+++ Given passage +++

United Capacity Purchase Agreement

As of June 30, 2020, the Company operated 20 CRJ-700 and 60 E-175 aircraft for United under our United Capacity Purchase Agreement. In exchange for providing the flight services under our United Capacity Purchase Agreement, we receive a fixed monthly minimum amount per aircraft under contract plus certain additional amounts based upon the number of flights and block hours flown and the results of passenger satisfaction surveys. United also reimburses us for certain costs on an actual basis, including property tax per aircraft and passenger liability insurance. Other expenses, including fuel and certain landing fees, are directly paid to suppliers by United. Under our United Capacity Purchase Agreement, United owns 42 of the 60 E-175 aircraft and leases them to us at nominal amounts. United reimburses us on a pass-through basis for all costs related to heavy airframe and engine maintenance, landing gear, auxiliary power units ("APUs") and component maintenance for the 42 E-175 aircraft owned by United. Our United Capacity Purchase Agreement permits United, subject to certain conditions, including the payment of certain costs tied to aircraft type, to terminate the agreement in its discretion, or remove aircraft from service, by giving us notice of 90 days or more. If United elects to terminate our United Capacity Purchase Agreement in its entirety or permanently remove select aircraft from service, we are permitted to return any of the affected E-175 aircraft leased from United at no cost to us. In addition, if United removes any of our 18 owned E-175 aircraft from service at its direction, United would remain obligated to assume the aircraft ownership and associated debt with respect to such aircraft through the end of the term of the agreement.

On November 26, 2019, we amended and restated our United Capacity Purchase Agreement to, among other things, incorporate the terms of the 14 prior amendments to that Agreement and to extend the term thereof through the addition of twenty (20) new Embraer E175LL aircraft to the scope of such Agreement.  These new aircraft will be financed and owned by us and operated for a period of twelve (12) years from the in-service date.  Deliveries of the new E175LL aircraft were scheduled to begin in May 2020 and be completed by December 31, 2020. In March 2020, the deliveries of the new E175LL aircraft were negotiated between United and Embraer to begin in September 2020 and be completed by the quarter ended June 30, 2021. Commencing five (5) years after the actual in-service date, United has the right to remove the E175LL aircraft from service by giving us notice of 90 days or more, subject to certain conditions, including the payment of certain wind-down expenses plus, if removed prior to the ten (10) year anniversary of the in-service date, certain accelerated margin payments.

+++ Study material +++

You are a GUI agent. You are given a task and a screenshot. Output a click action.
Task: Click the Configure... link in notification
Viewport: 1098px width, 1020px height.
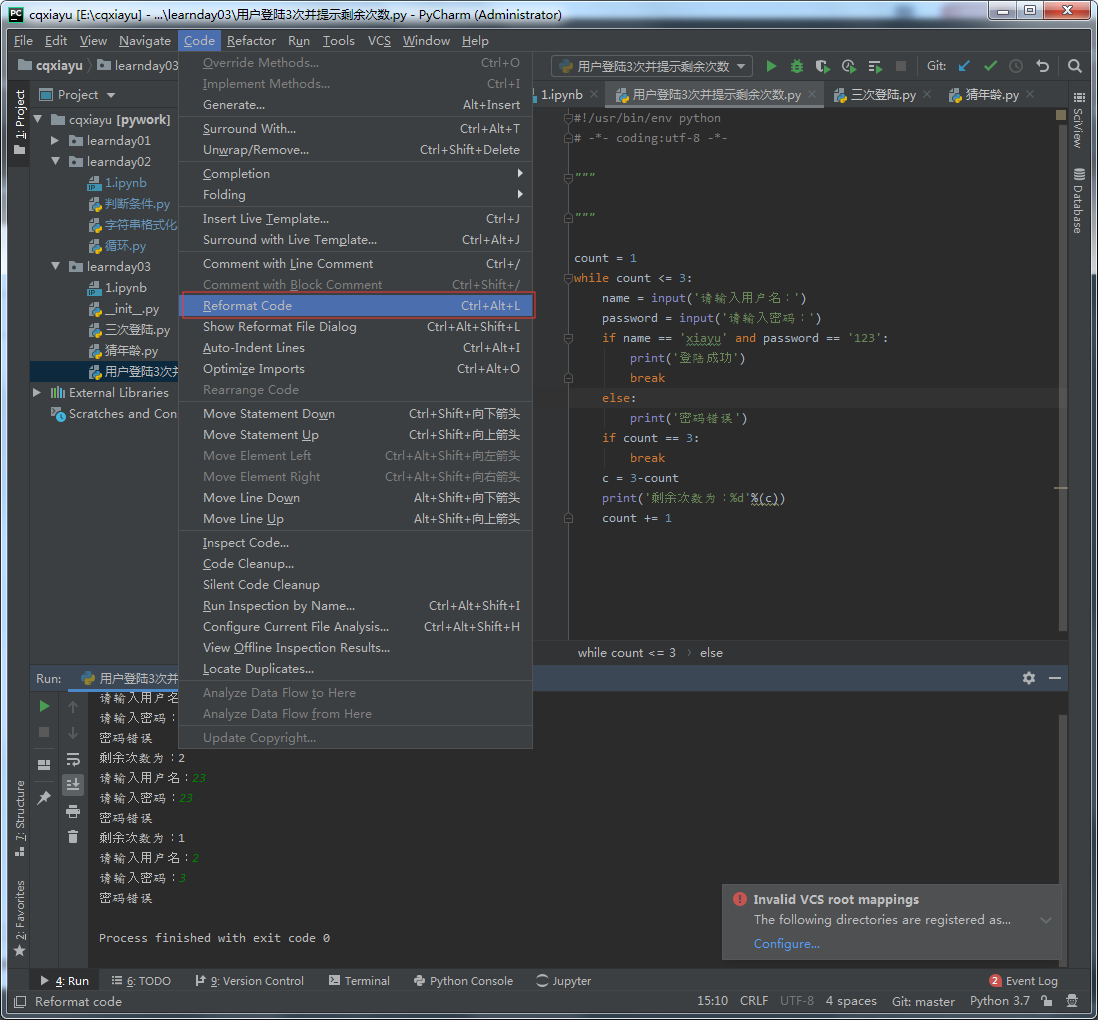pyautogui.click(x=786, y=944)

+++
+++ Study material +++

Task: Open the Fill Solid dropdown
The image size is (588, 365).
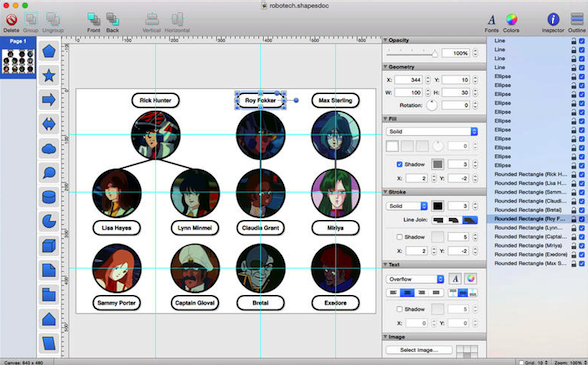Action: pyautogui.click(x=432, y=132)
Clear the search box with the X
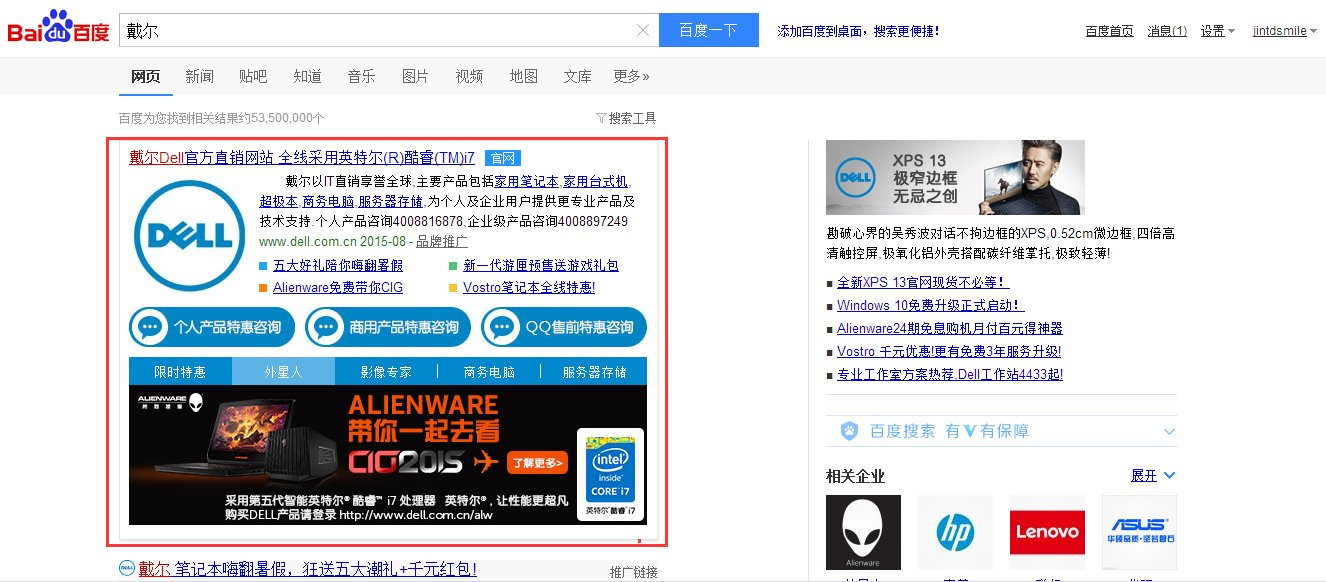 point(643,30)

+++
+++ Study material +++

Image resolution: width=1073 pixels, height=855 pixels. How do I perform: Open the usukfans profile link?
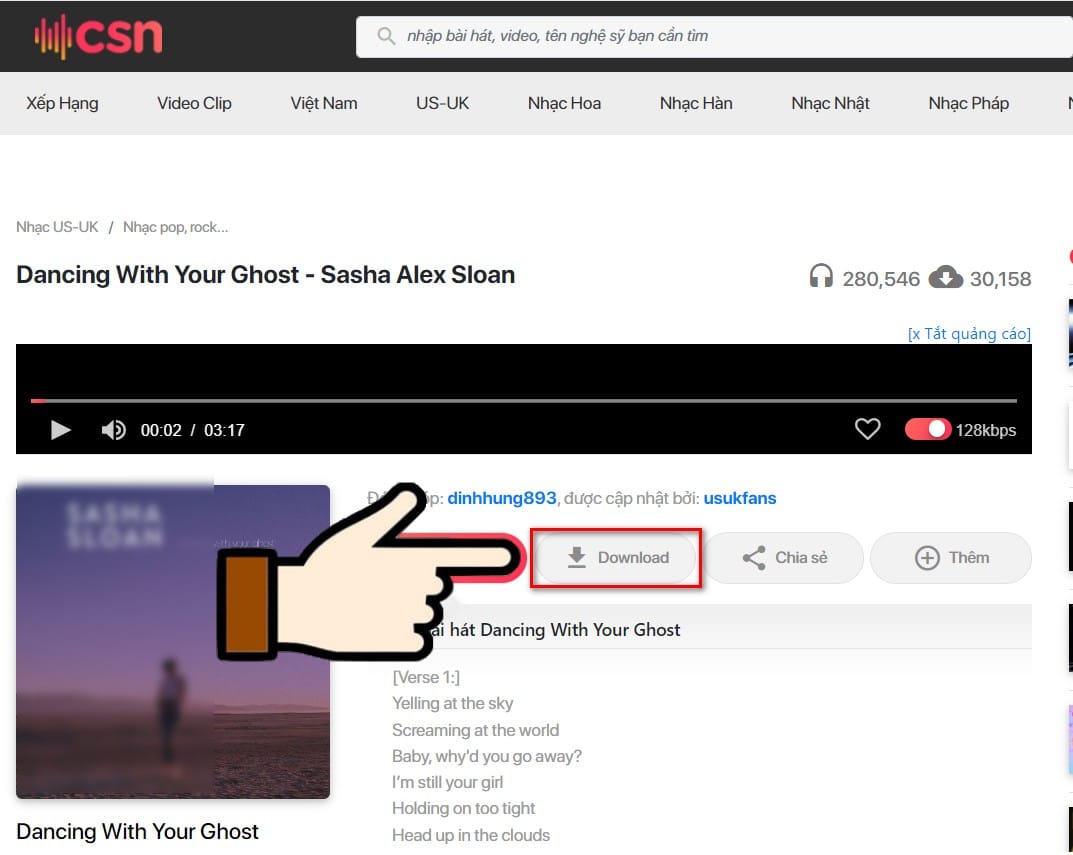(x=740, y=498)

+++

Instructions to follow »
Continue the passage on the United Capacity Purchase Agreement from the point where it ends.

Output below »
In addition to adding the 20 new E175LL aircraft to the amended and restated United Capacity Purchase Agreement, we extended the term of our 42 E-175 aircraft leased from United for an additional five (5) years, which now expire between 2024 and 2028.  As part of the amended and restated United Capacity Purchase Agreement, we agreed to lease our CRJ-700 aircraft to another United Express service provider for a term of seven (7) years. We will continue to operate such aircraft until they are transitioned to the new service provider. United has a right to purchase the CRJ-700 aircraft at the then fair market value. In addition, we own 18 E-175 aircraft that expire in 2028.

Our United Capacity Purchase Agreement is subject to early termination under various circumstances noted above and including:

 

By United if certain operational performance factors fall below a specified percentage for a specified time, subject to notice under certain circumstances;

 

By United if we fail to perform the material covenants, agreements, terms or conditions of our United Capacity Purchase Agreement or similar agreements with United, subject to thirty (30) days' notice and cure rights;

 

If either United or we become insolvent, file bankruptcy or fail to pay debts when due, the non-defaulting party may terminate the agreement; or

 

By United if we merge with, or if control of us is acquired by another air carrier or a corporation directly or indirectly owning or controlling another air carrier.